• REQUIREMENT: Reproduce word for word the entries below, from the first line through the line containing "Action: coord(425,161)", including both.

• PROVIDED RECORDS:
○ ○ ○
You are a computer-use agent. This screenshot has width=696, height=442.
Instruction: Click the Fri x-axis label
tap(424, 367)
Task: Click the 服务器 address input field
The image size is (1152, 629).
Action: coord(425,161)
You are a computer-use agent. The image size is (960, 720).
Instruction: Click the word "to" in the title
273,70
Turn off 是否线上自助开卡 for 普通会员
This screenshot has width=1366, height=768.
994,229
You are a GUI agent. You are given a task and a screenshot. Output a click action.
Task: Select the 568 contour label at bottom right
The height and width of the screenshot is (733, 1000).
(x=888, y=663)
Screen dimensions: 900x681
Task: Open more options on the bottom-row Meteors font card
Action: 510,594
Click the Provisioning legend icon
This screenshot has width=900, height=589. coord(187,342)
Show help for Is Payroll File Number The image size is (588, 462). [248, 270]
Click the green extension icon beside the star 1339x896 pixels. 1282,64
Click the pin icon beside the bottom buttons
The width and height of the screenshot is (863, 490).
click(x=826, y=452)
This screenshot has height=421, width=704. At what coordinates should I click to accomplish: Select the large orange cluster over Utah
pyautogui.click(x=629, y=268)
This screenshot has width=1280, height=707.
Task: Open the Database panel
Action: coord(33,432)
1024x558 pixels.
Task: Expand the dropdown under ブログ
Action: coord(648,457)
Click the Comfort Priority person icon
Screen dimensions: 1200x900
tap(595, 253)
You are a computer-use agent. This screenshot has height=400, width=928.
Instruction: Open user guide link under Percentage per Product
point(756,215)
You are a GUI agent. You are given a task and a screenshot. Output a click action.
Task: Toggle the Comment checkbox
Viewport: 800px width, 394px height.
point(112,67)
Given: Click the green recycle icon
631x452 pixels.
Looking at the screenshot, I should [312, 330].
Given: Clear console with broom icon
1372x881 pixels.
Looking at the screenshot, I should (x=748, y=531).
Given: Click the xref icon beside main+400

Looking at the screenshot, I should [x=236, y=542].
○ ○ ○
• TASK ANSWER:
You are a computer-use agent. This screenshot has width=696, height=442.
Instruction: Click the Fri x-axis label
tap(424, 367)
Task: Click the 服务器 address input field
The image size is (1152, 629).
Action: coord(425,161)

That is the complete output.